What St. Patrick in Little Orleans lacks in numbers, it makes up for in the enthusiasm and close bonds of its people. It’s a tradition that stretches back 150 years when Irish immigrants first erected the little church as their spiritual home in eastern Allegany County.
“It’s always been an intimate community,” said Father John Lombardi, priest administrator of the 70-family rural faith community. “The people have always been very fervent, dedicated and thankful for their faith life and the sacraments.”
Bishop Mitchell T. Rozanski celebrated St. Patrick’s 150th anniversary with a special Oct. 17 Mass that highlighted the church’s deep faith roots. St. Patrick is a mission community of St. Peter in Hancock, located about 30 minutes away.
“We do celebrate the endurance of so many who have gone before us,” Bishop Rozanski said, “whose faith was sustained within these walls and whose family life cycles have witnessed baptisms, marriages and funeral Masses for over seven generations.”

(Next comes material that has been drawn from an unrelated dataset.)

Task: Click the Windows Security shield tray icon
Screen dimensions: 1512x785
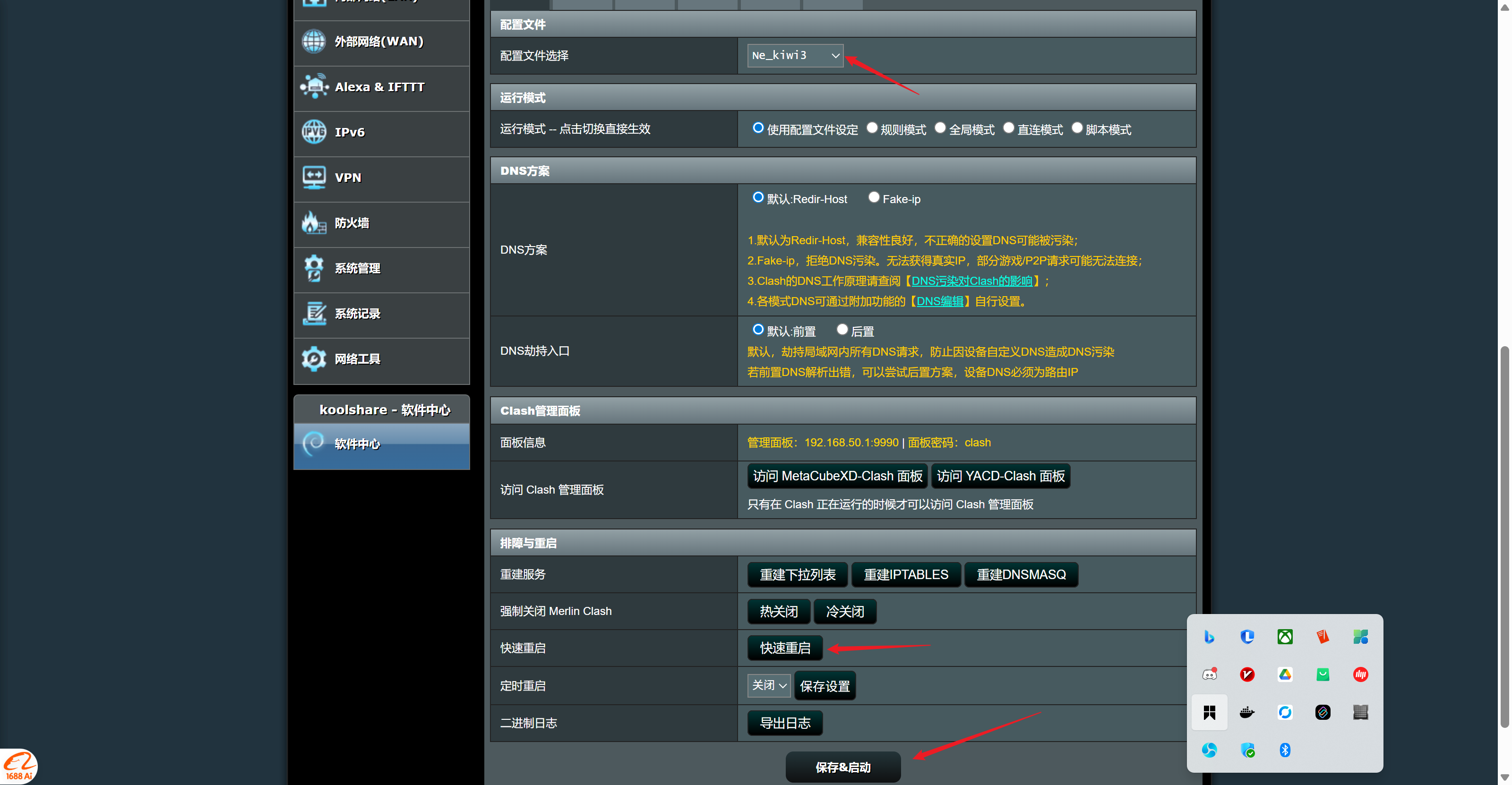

Father Lombardi noted that many current parishioners have been in the parish for many generations. Some can trace their origins to the early St. Patrick parishioners that included Irish laborers who worked on the C&O Canal and railroads in Western Maryland.

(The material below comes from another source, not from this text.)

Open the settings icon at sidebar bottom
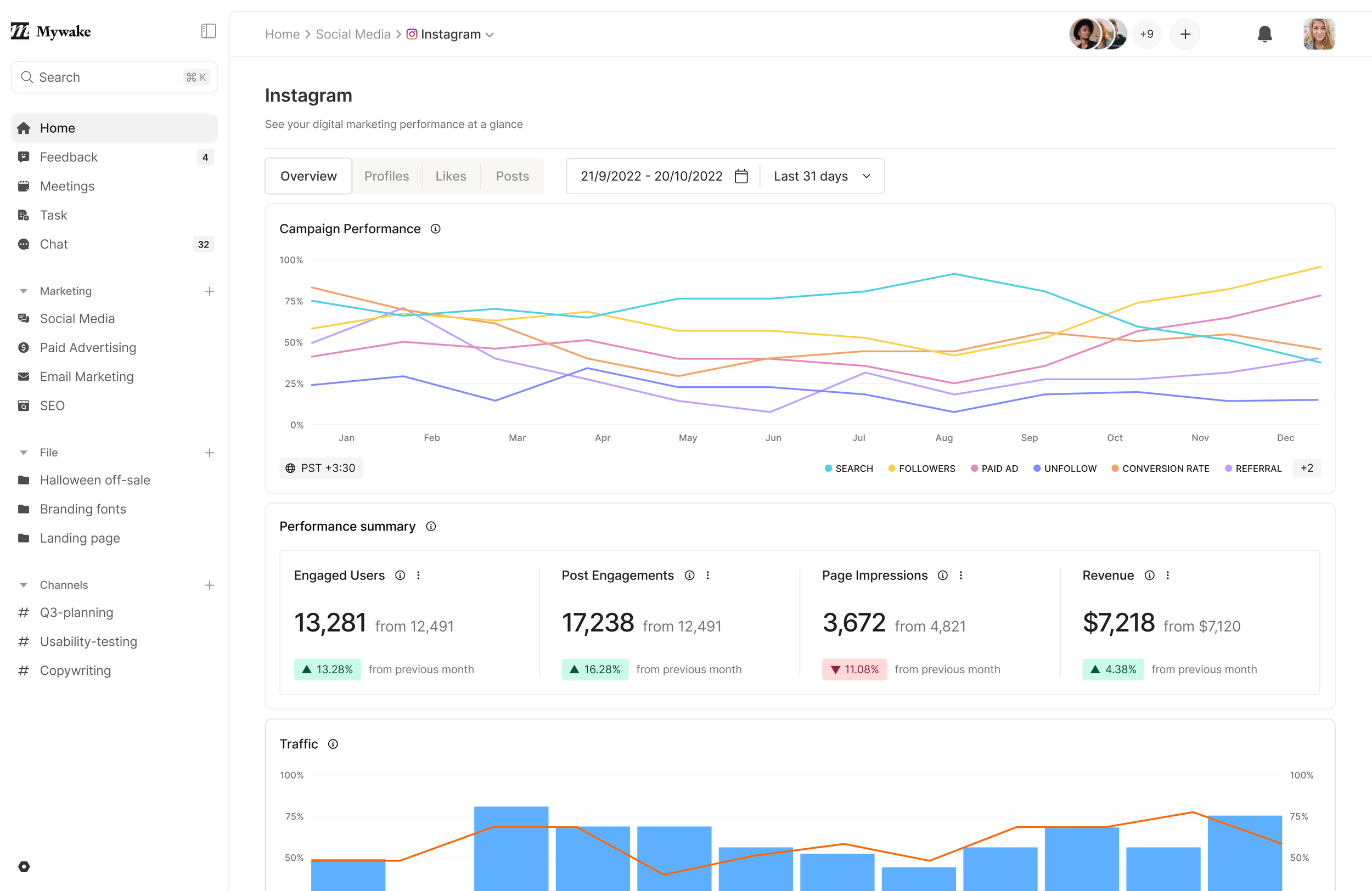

Even before St. Patrick was built in 1860, Catholics had practiced their faith in Little Orleans at a time when they faced persecution. Father George Glick, a longtime former pastor who died in 2000, told The Catholic Review in a 1998 interview that in the 18th century, Catholics built “Mass houses” rather than church buildings. One of those Mass houses was established in Little Orleans in the early 1800s, he said.
“Because of the stringent penal laws that kept Catholics from public worship, these houses were built to look like private dwellings, but in truth were chapels,” Father Glick said.
The Little Orleans Mass house was cared for by the people of the area, with visiting priests using it as a base of operations for the vast geography they covered on horseback.
“Here, they waited for the Spring thaw so that they could travel to Pittsburgh, Cumberland and Wheeling,” Father Glick said.
Standing on top of a hill overlooking the mountains of West Virginia and the Potomac Valley, St. Patrick Church was constructed through the generosity of Catholics including Elizabeth Lady Stafford, the granddaughter of Charles Carroll of Carrollton. In tribute to its Irish heritage and namesake, the church’s façade was adorned with a shamrock.
Catherine Ashkettle, a lifelong parishioner of 73 years, remembers when the church was heated with a wooden stove before the switch was made to kerosene and, later, electricity. Ashkettle is the sacristan and volunteers to keep the church clean.
“It’s a pretty little church,” she said, “and the people are really nice. I hope it stays open for a long many years – long after I’m gone.”